For JSON requests, include the content type as usual:

curl -X POST https://karvio.example.com/api/v1/test-runs \
  -H "Authorization: Bearer <your-api-key-secret>" \
  -H "Content-Type: application/json" \
  -d '{"project_id":"proj_1","name":"Nightly smoke"}'

Browser requests made from an authenticated Karvio session can use the existing session cookie. Use API keys for scripts, CI jobs, importers, scheduled jobs, and any non-browser integration.

Session Endpoints

These endpoints are used by the web application and browser-based clients.

Method Path Purpose
POST /auth/login Authenticate with username/password and set the session cookie.
POST /auth/logout Clear the session cookie.
GET /auth/me Return the current authenticated user and memberships.

POST /auth/login returns the user object and sets an HTTP-only session cookie. API clients that do not run in a browser should use an API key instead.

POST /api/v1/auth/login
Content-Type: application/json
{
  "username": "qa.lead",
  "password": "correct-horse-battery-staple"
}

GET /auth/me accepts either the active session cookie or a Bearer token accepted by the backend authentication dependency.

Revocation and Rotation

Revoked keys are invalid immediately. Requests using a revoked key return 401 Unauthorized.

To rotate a key:

  1. Create a new API key.
  2. Update the consuming script, CI secret, or integration configuration.
  3. Verify the integration with the new key.
  4. Revoke the old key.

Best Practices

  • Create one key per integration or automation workflow.
  • Use a dedicated integration user when audit ownership should be separate from a human account.
  • Grant the key owner access only to the required projects.
  • Set expiration dates for temporary or short-lived workflows.
  • Never commit API key secrets to version control.

Required Permissions

Endpoint Authentication Permission Rule
POST /auth/login None before request Valid username/password for an enabled user.
POST /auth/logout Session cookie recommended Clears the browser session cookie; no project role required.
GET /auth/me Session cookie or Bearer token Returns the authenticated user's profile and memberships.

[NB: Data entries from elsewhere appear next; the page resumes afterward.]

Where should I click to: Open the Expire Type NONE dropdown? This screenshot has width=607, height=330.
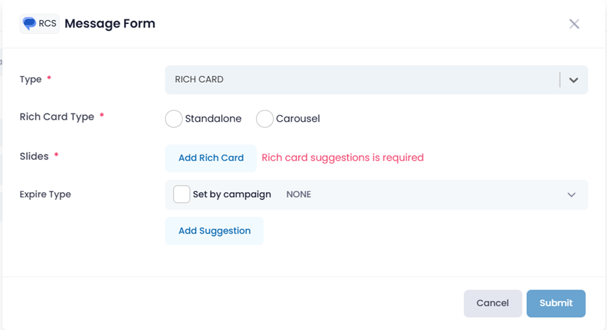click(x=422, y=195)
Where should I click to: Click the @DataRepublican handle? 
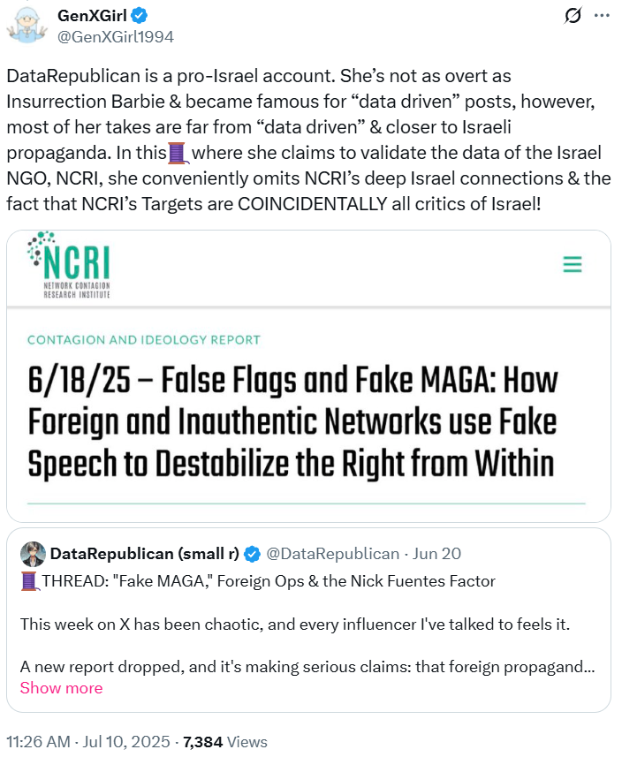point(333,554)
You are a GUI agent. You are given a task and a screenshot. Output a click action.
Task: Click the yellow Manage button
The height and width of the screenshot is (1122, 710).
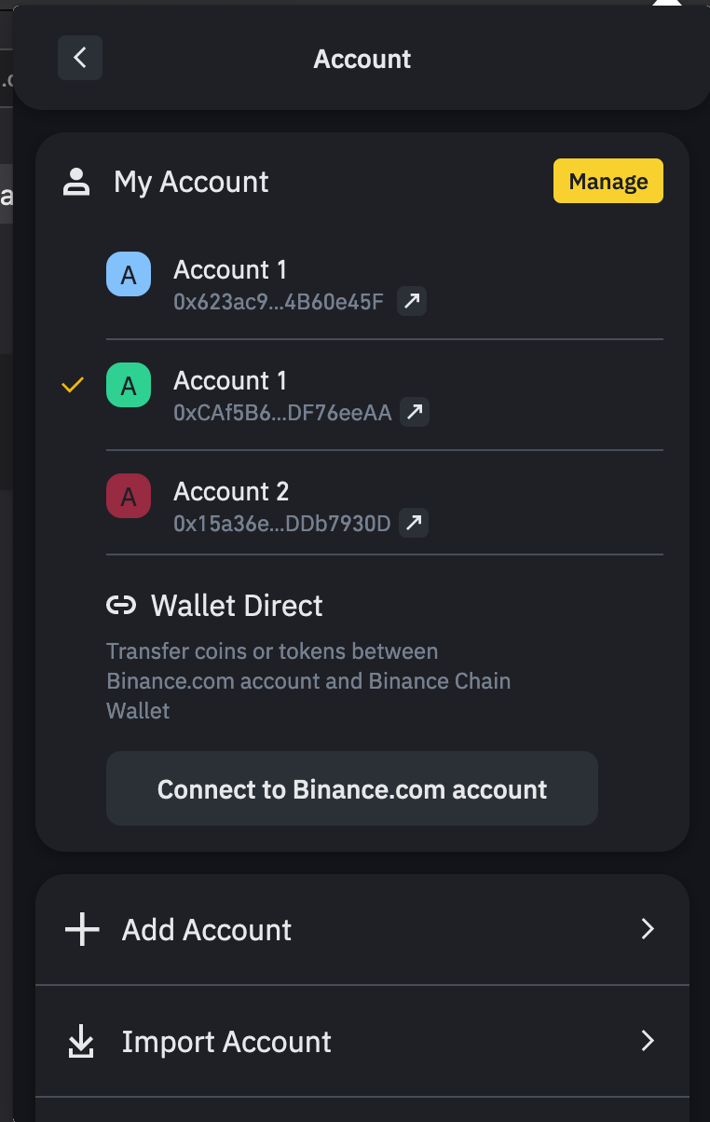coord(608,181)
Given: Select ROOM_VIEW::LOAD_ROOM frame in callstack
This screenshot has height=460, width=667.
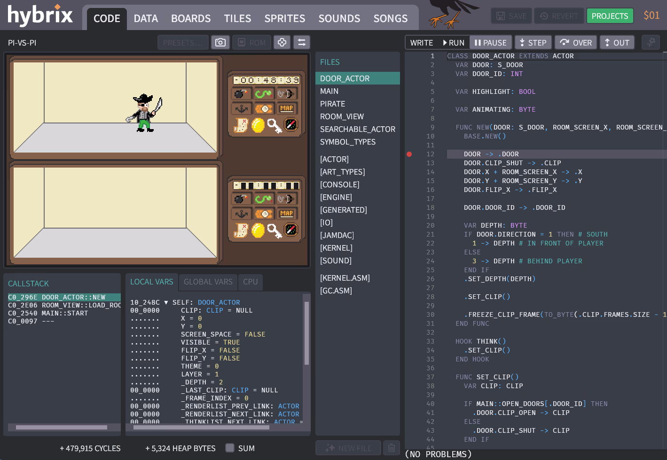Looking at the screenshot, I should coord(64,305).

API keys inherit the project memberships and global role of the user who created them.

Request and Response Schemas

Use the examples on this page together with the generated OpenAPI schema at /docs or /redoc for exact field types. JSON endpoints use application/json; upload endpoints use multipart/form-data; resource ids are passed as path parameters.

Status Codes and Errors

Common responses are 200 for reads and updates, 201 for creates, 204 for successful deletes, 401 for missing authentication, 403 for insufficient project role, 404 for missing or inaccessible resources, and 422 for validation errors.

{
  "type": "https://tms.local/errors/validation_error",
  "title": "Validation failed",
  "status": 422,
  "detail": "Request contains invalid fields",
  "instance": "/api/v1/example",
  "code": "validation_error",
  "request_id": "req_123",
  "errors": {
    "field": ["Field is required"]
  }
}

Pagination and Filtering

List endpoints that expose page and page_size use 1-based pagination. Many list endpoints cap page_size at 200; row-oriented endpoints may document a different cap. Filtering examples on this page use repeated query parameters when multiple values are supported.

Idempotency and Retries

GET requests are safe to retry. POST, PATCH, DELETE, bulk operations, and imports are not guaranteed to be idempotent unless the endpoint explicitly says so. After a network timeout on a write request, read the affected resource before retrying.

Limits and Destructive Operations

Karvio does not currently enforce application-level rate limits. File upload limits are documented on upload-specific pages. Delete, archive, unlink, and bulk delete operations can remove data or hide it from active workflows; confirm project scope and permissions before calling them from automation.